Bay Area colleges and universities face lower enrollment rates for the next academic year because of the coronavirus.

Smaller private schools are expected to experience huge financial losses with less tuition coming in.

“We know it’s not going to look the same. It’s not so that’s where the scenario planning comes in,” Kristen Soares said. “Will it be fully reopen? Will we do some classes still online, some classes in person?”

Soares, president of the “Association of Independent California Colleges and Universities” or AICCU, says they’re hoping for the best but planning for the worst come fall.

The AICCU represents 85 independent, nonprofit colleges and universities in the state — including Santa Clara University, University of San Francisco and California College of the Arts to name a few.

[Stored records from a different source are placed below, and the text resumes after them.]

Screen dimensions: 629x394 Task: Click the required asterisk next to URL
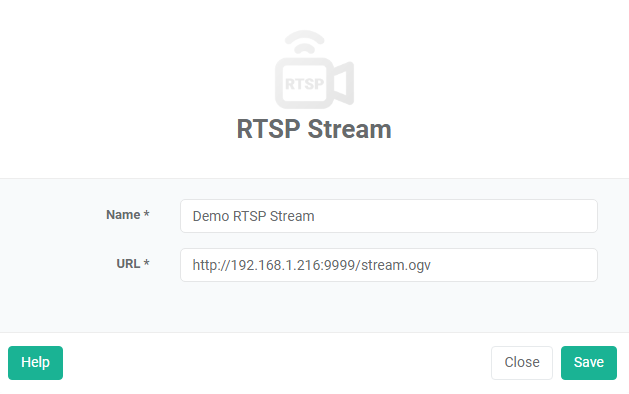[x=146, y=262]
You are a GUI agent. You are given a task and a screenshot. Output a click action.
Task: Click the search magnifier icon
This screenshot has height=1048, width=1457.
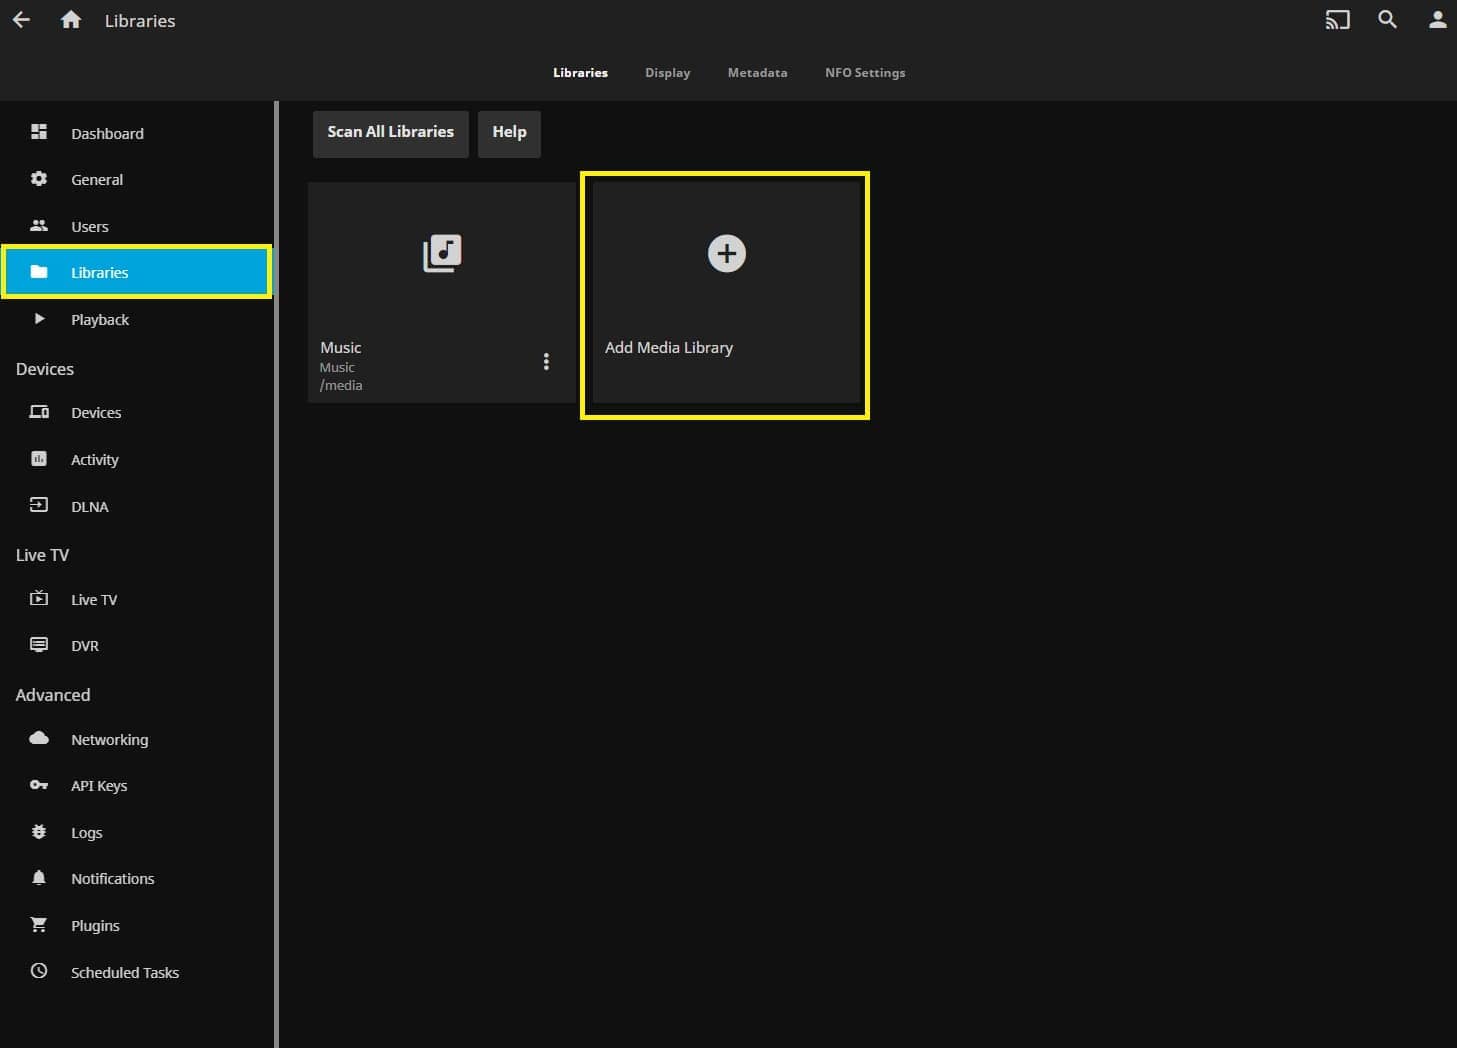coord(1387,20)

All bracing for financial setbacks.

“All of higher education, public and private, nonprofit, we’re all in this together but we do have a unique set of challenges. We’re not state funded institutions. we’re not state supported institutions,” Soares said “Most private, nonprofit colleges are tuition dependent which means we’re enrollment dependent so that financial modeling is something we’re certainly looking at.”

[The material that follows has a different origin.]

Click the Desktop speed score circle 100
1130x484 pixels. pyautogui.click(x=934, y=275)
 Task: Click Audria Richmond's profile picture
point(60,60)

The American Council of Education projects a 15% drop in national enrollment for the 2020-2021 academic year — something that gap year programs feel as interest increases.

“We’re seeing that there’s much bigger demand this year than there has been in previous years,” she said. “I think the last time we saw this demand was when Malia Obama took a gap year.”

Charlie Taibi is the CEO of “Year On”, a gap year program based in San Francisco where students travel and volunteer abroad and later attend workshops in the city.

Taibi says they’re seeing more interest from students and parents who don’t want to pay the hefty tuitions for online learning.

“A lot of students have a lot of screen fatigue at this point or have apathy towards online classes,” she said.

However the coronavirus also affects gap year programs.

Instead of traveling abroad, they’re looking at alternative experiences in the states.

Either way, students are forced to make life changing decisions during a time when nothing is certain.